Thursday, September 1, 2011

A Quick Note on Christian Conformity

I'm afraid I've suffered all my life from a vague assumption that simply isn't true. I knew it wasn't, but it has only recently been banished from my mind by all the people I've seen at Taylor. You might think it too, even if you've grown up in a church family all your life.

It's that Christians are somehow all the same. Boring. Oh, good people, certainly, but don't they all seem rather... normal? Maybe they've dulled by being around each other so much, like they've all become one kind of person.

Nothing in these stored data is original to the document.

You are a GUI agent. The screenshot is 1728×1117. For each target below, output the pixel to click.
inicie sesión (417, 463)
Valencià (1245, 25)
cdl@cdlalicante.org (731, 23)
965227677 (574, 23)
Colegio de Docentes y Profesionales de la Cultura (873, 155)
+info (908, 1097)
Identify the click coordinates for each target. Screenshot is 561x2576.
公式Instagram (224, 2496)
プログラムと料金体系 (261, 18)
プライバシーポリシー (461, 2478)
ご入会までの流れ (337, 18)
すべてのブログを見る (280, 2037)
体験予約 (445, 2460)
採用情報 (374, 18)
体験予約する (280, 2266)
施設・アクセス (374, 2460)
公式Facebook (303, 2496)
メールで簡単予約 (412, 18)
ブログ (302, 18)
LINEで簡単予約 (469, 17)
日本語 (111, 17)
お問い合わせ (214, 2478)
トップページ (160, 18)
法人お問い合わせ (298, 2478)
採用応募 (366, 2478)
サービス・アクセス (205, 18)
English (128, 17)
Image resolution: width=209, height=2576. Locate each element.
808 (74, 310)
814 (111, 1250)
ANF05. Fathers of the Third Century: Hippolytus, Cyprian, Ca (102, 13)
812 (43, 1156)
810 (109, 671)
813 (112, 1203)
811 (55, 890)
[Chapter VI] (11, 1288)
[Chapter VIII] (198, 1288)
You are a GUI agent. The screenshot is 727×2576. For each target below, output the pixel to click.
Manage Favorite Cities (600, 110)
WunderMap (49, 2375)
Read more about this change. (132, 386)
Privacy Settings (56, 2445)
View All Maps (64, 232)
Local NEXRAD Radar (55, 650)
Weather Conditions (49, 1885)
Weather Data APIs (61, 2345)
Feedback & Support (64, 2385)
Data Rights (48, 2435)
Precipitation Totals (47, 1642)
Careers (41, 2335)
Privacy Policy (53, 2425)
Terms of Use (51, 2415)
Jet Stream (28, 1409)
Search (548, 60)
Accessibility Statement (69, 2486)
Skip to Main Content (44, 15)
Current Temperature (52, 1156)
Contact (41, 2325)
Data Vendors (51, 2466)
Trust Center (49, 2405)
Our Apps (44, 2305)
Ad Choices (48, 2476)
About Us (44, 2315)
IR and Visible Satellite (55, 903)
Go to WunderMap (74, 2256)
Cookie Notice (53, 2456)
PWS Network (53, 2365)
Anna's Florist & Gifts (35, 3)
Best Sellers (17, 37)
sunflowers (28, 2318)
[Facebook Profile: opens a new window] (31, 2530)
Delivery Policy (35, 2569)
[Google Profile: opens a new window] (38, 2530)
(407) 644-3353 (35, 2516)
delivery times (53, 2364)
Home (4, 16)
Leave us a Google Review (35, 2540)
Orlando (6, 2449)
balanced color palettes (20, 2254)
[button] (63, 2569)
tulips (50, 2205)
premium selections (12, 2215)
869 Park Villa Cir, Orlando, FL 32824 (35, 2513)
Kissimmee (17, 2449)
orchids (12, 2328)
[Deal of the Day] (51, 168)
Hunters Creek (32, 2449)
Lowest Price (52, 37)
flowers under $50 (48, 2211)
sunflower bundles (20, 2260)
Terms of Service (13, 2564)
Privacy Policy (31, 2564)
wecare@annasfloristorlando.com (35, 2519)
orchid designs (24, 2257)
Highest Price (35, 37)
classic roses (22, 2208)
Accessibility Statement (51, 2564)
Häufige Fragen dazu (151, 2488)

That view is shattered if you hang around a place like this. We have our similarities, and we are all one body. But different parts of one whole do different things. Here at Taylor, we have people from all over the world. We have crazy dreadlocks, preppy clothes, skateboards, pet jellyfish, artists, scholars, musicians, jocks, dark skinned and fair and pierced. Some have sheltered pasts and others memories of horror. We have introverts, extroverts, insomniacs, geeks and nerds, shy people, gentle people, loud people, energetic people. What we all have in common is belief in our God, and the knowledge that we are all called to do special things and love each other. Only now are my eyes being opened to how God can use and love all of us, no matter what.

We come in all shapes and colors, kinds of dress, and lifestyles. But we have that which unites us -- Jesus Christ, who makes us what we are.